### 所示文本
分析:遍歷board找到和word首字母相同的位置,然后從該位置dfs看能否生成word。進行dfs時,對當前位置分別訪問上下左右四個位置,如果這些位置中的字母和word的下一個字母相同,則從這些位置繼續搜索。對於board中元素已訪問的標志可以設一個訪問標志數組,也可以把已訪問的元素設置成某個字符,比如本文的代碼就是設置成“#”,對該位置搜索完后要恢復原來的字母。 本文地址
class Solution {
public:
bool exist(vector<vector<char> > &board, string word) {
const int row = board.size();
if(row == 0)return false;
const int col = board[0].size();
for(int i = 0; i < row; i++)
for(int j = 0; j < col; j++)
if(board[i][j] == word[0] && dfs(i, j, word, 0, board))
return true;
return false;
}
bool dfs(int row, int col, string &word, int index,
vector<vector<char> > &board)

### 本題說明
判斷以下三項陳述是否符合所示文本。逐項答「是」或「否」,並照錄文本中起決定作用的字句。
1. 搜索從board中與word首字母相同的位置開始。
2. 進行dfs時,只訪問當前位置左右兩個位置。
3. 所示文本的代碼以訪問標志數組記錄已訪問的元素。

### 資料行
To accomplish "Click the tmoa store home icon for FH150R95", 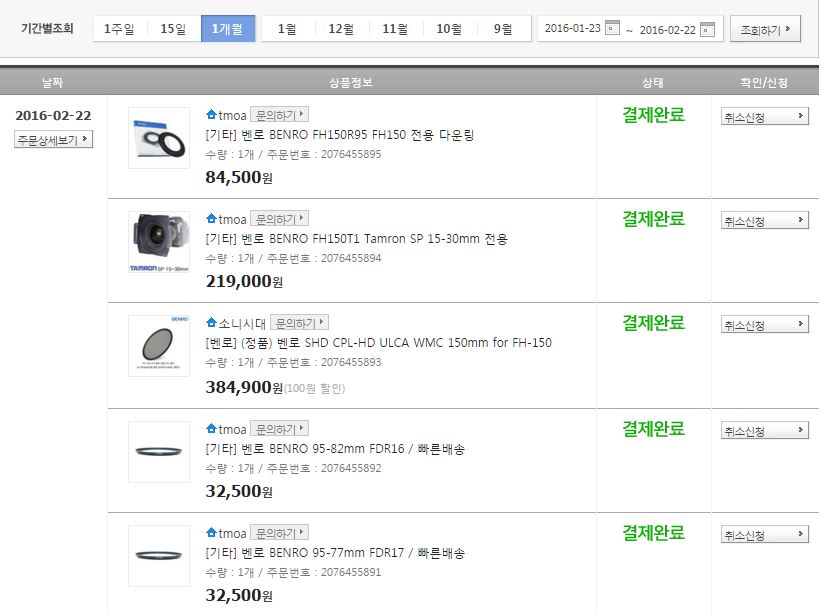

### 結果如下
1. 是:「遍歷board找到和word首字母相同的位置,然后從該位置dfs看能否生成word」
2. 否:「對當前位置分別訪問上下左右四個位置」
3. 否:「比如本文的代碼就是設置成“#”」